DETAILED ACTION

Notice of Pre-AIA  or AIA  Status
The present application, filed on or after March 16, 2013, is being examined under the first inventor to file provisions of the AIA .

Claim Rejections - 35 USC § 103
In the event the determination of the status of the application as subject to AIA  35 U.S.C. 102 and 103 (or as subject to pre-AIA  35 U.S.C. 102 and 103) is incorrect, any correction of the statutory basis for the rejection will not be considered a new ground of rejection if the prior art relied upon, and the rationale supporting the rejection, would be the same under either status.  
The following is a quotation of 35 U.S.C. 103 which forms the basis for all obviousness rejections set forth in this Office action:
A patent for a claimed invention may not be obtained, notwithstanding that the claimed invention is not identically disclosed as set forth in section 102, if the differences between the claimed invention and the prior art are such that the claimed invention as a whole would have been obvious before the effective filing date of the claimed invention to a person having ordinary skill in the art to which the claimed invention pertains. Patentability shall not be negated by the manner in which the invention was made.

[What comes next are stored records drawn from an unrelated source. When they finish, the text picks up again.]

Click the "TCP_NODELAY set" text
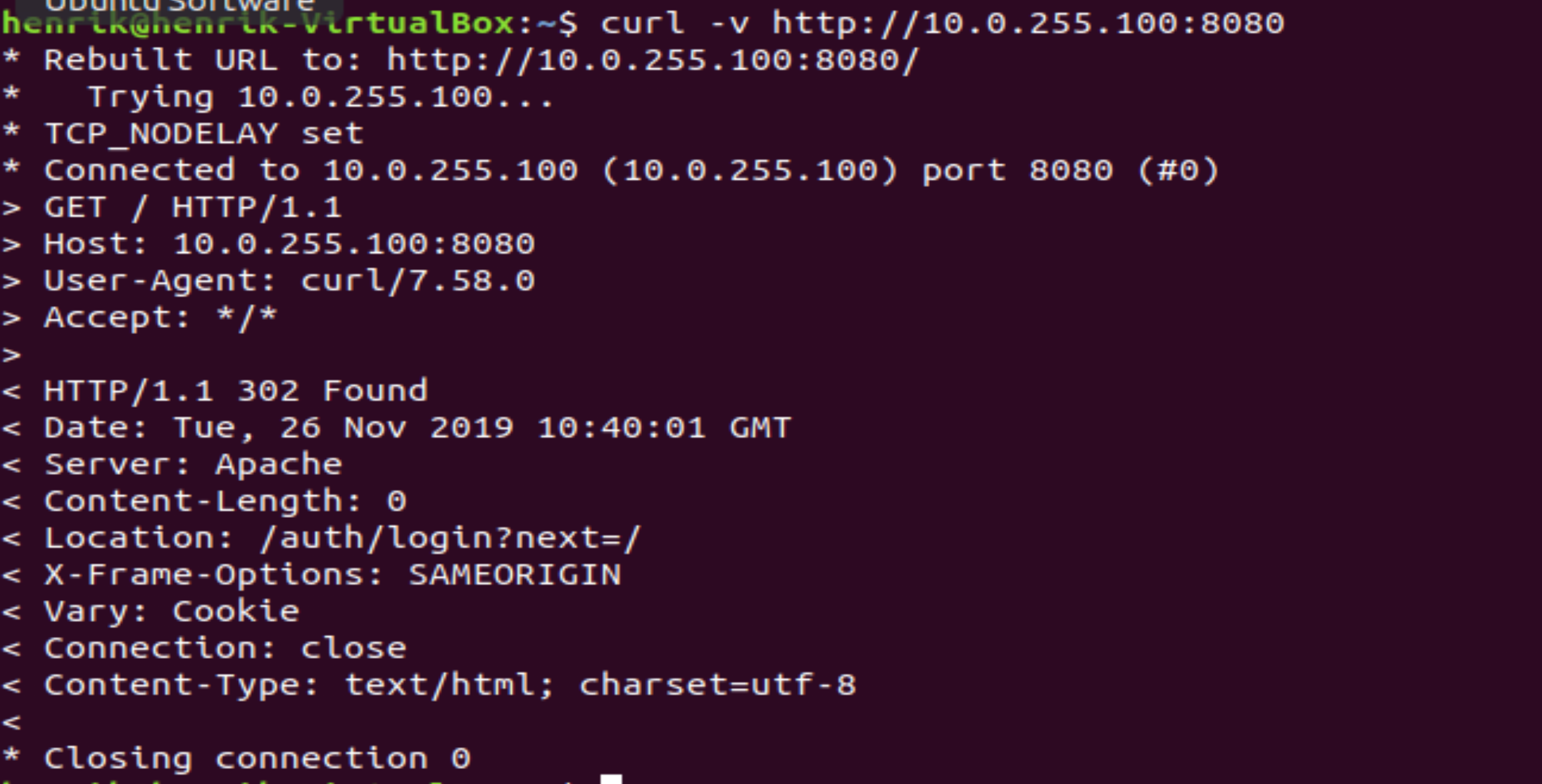 tap(204, 134)
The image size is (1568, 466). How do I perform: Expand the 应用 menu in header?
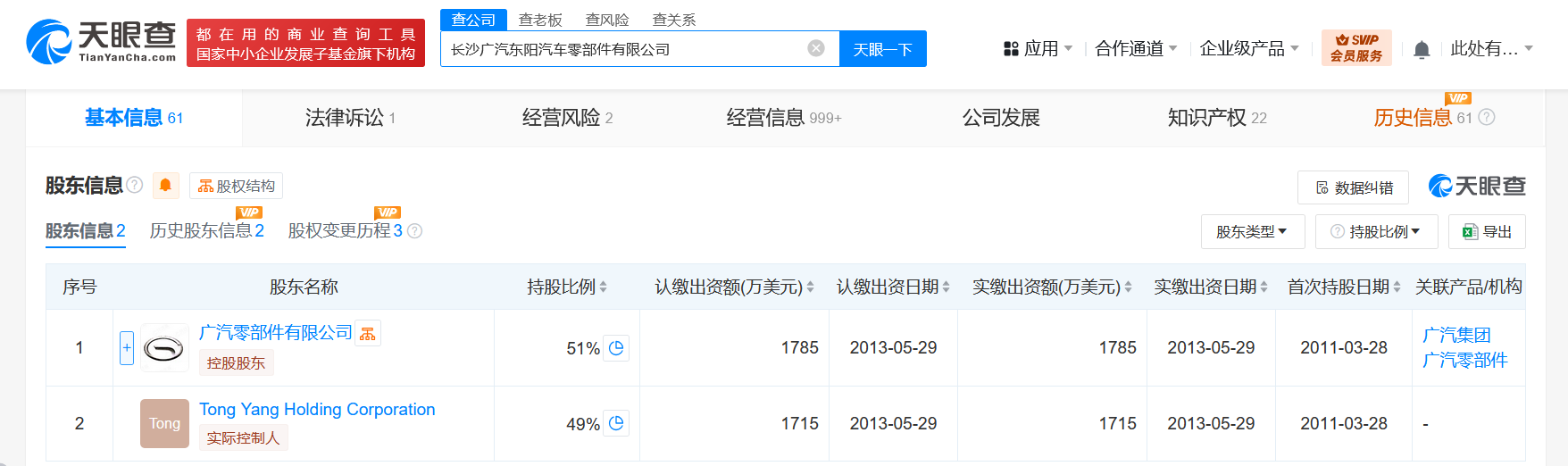click(x=1038, y=49)
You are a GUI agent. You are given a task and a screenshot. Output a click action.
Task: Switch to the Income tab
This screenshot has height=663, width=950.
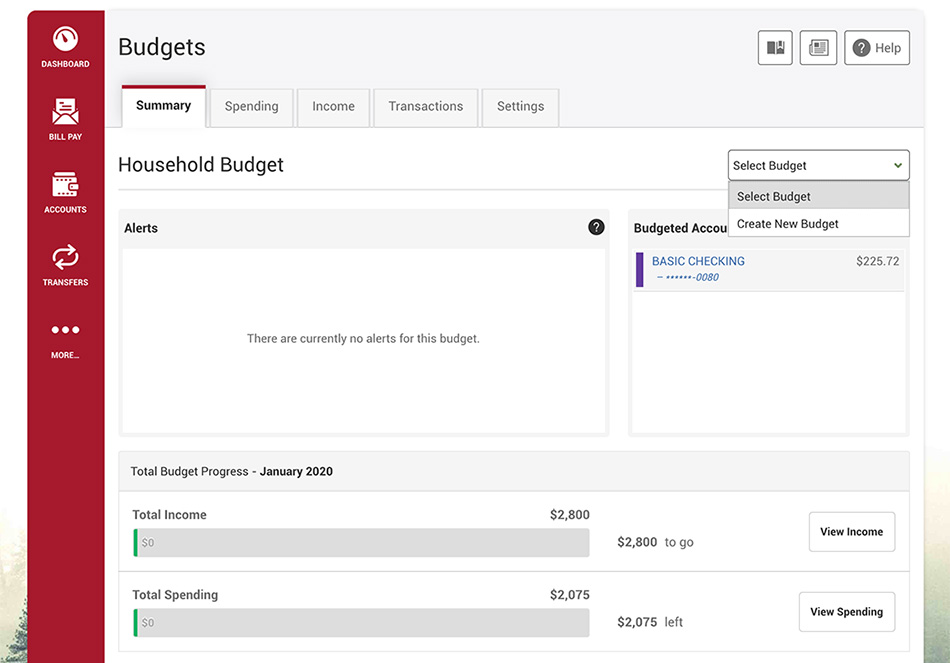[333, 107]
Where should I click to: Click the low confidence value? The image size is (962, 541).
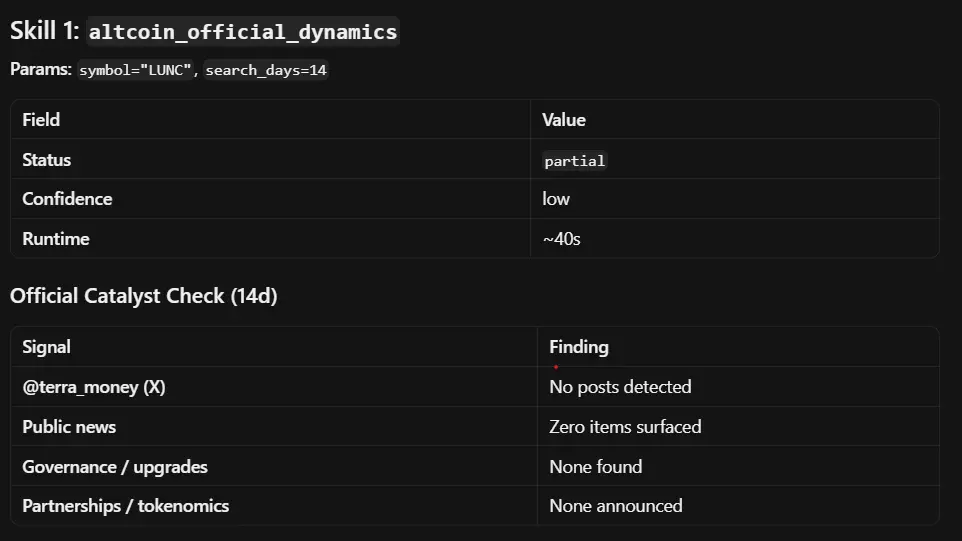click(556, 199)
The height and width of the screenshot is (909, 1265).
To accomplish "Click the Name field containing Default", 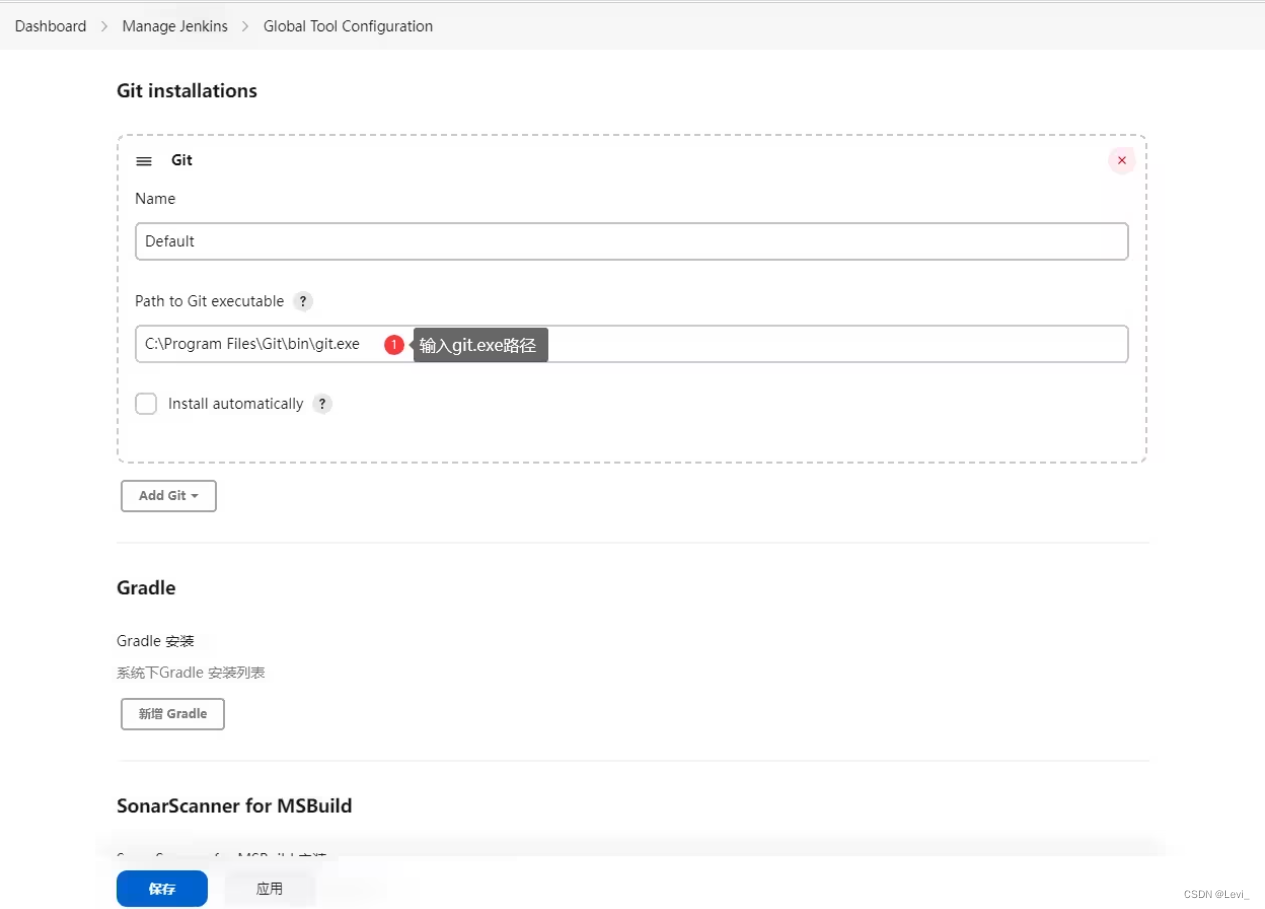I will tap(632, 241).
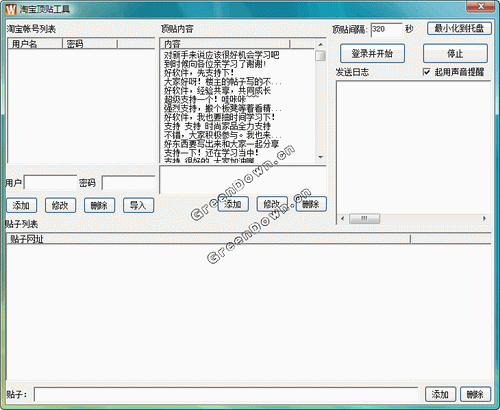Click the app icon in title bar

(11, 9)
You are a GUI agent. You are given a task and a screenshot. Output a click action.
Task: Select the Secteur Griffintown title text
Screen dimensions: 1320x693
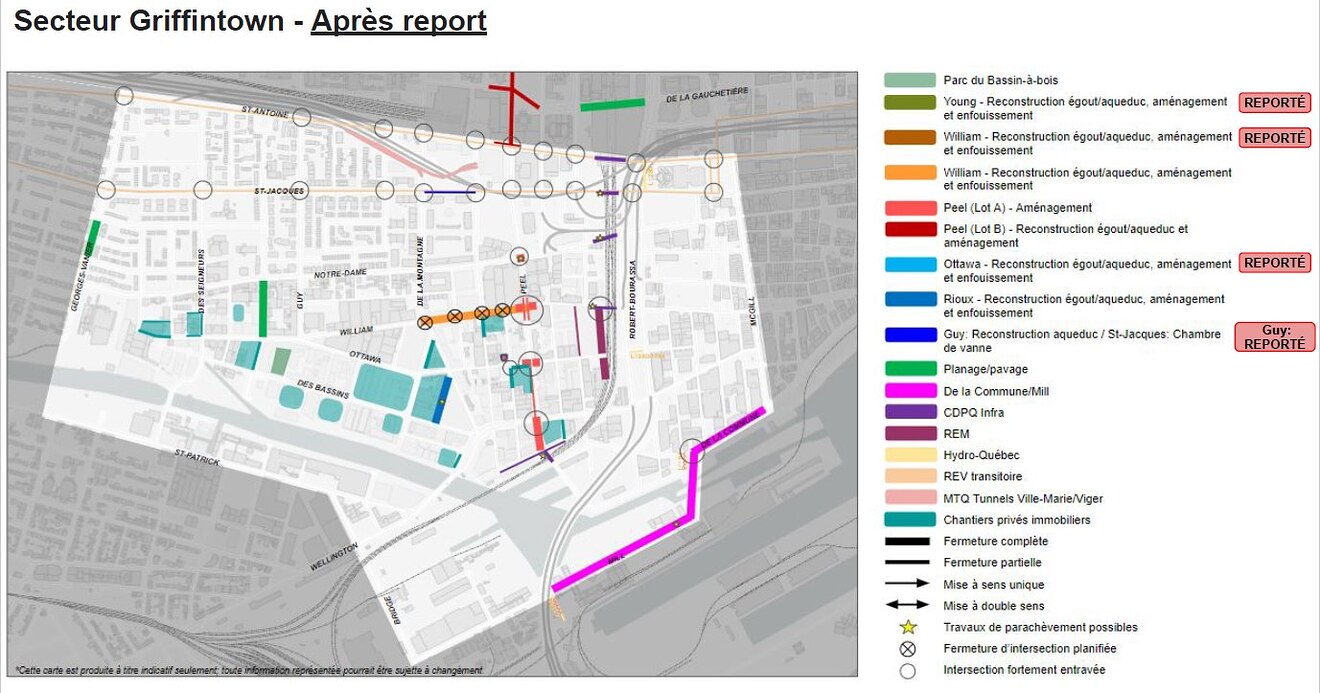(x=150, y=20)
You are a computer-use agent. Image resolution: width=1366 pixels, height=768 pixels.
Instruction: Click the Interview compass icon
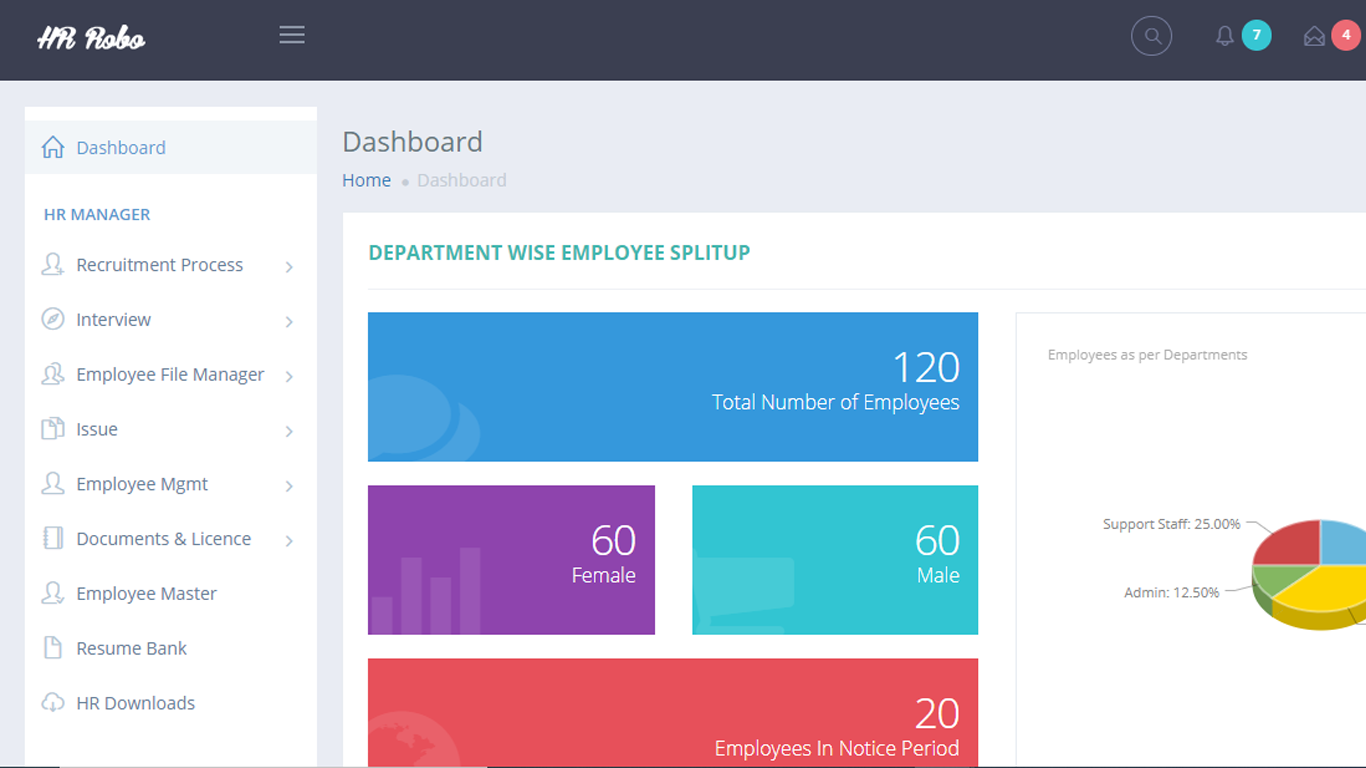[x=53, y=320]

Claims 1-2, 8, 13, 17 and 24-25 are rejected under 35 U.S.C. 103 as being unpatentable over Aoyama et al. (US 2010/0332229) in view of Katz et al. (US 2018/0310159).

Claim 1,
Aoyama teaches a method for visual speech recognition, the method comprising: receiving a video comprising a plurality of video frames, wherein each video frame depicts a pair of lips; processing the video using a visual speech recognition in accordance with current values of visual speech recognition parameters to generate, for each output position in an output sequence, a respective ([Fig. 1] [0018] [0020] [0024] [0050-0063] [0073-0074] an image acquisition that acquires a temporal sequence of frames of image data, a detecting unit that detects a lip area and a lip image from each of the frames of the image data, a recognition unit that recognizes a word based on the detected lip images of the lip areas; recognizes a word based on detected lip images of lip areas of the particular face; stores a plurality of visemes, each associated with a particular phoneme, and the recognition unit recognizes a word by comparing the detected lip images of the lip areas to the plurality of visemes stored in the memory; the viseme classifier 31 calculates a K-dimensional score vector corresponding to the lip image input from the lip image generating unit 43 during the utterance period informed by the utterance period detecting unit 44 and outputs the result to the time series feature amount generating unit 45; the K-dimensional score vector is an index indicating which of K (K=19 in this case) kinds of visemes the input lip image corresponds to, and formed with a K-dimensional score representing a probability of corresponding to K kinds of each viseme).
The difference between the prior art and the claimed invention is that Aoyama does not explicitly teach wherein the visual speech recognition neural network comprises one or more volumetric convolutional neural network layers and one or more time-aggregation neural network layers.
Katz teaches wherein the visual speech recognition neural network comprises one or more volumetric convolutional neural network layers and one or more time-aggregation neural network layers ([0095] a Deep Neural Network (DNN) which converts each of these acoustic patterns into a probability distribution over a set of speech sound classes (e.g. 20 sound classes); each "hidden" layer is an intermediate representation discovered by the DNN during its training to convert the filter bank inputs to sound classes; two neural networks may be used--one for initial detection and another as a secondary checker; the output of the acoustic model provides a distribution of scores over phonetic classes for every frame).
Therefore, it would have been obvious to one of ordinary skill in the art, before the effective filing date of the claimed invention, to modify the teachings of Aoyama with teachings of Katz by modifying visual lip share recognition as taught by Aoyama to include wherein the visual speech recognition neural network comprises one or more volumetric convolutional neural network layers and one or more time-aggregation neural network layers as taught by Katz for the benefit of using powerful and complicated statistical modeling systems which use probability and mathematical functions (e.g. Hidden Markov Model and neural networks) to determine the most likely outcome ([0093]).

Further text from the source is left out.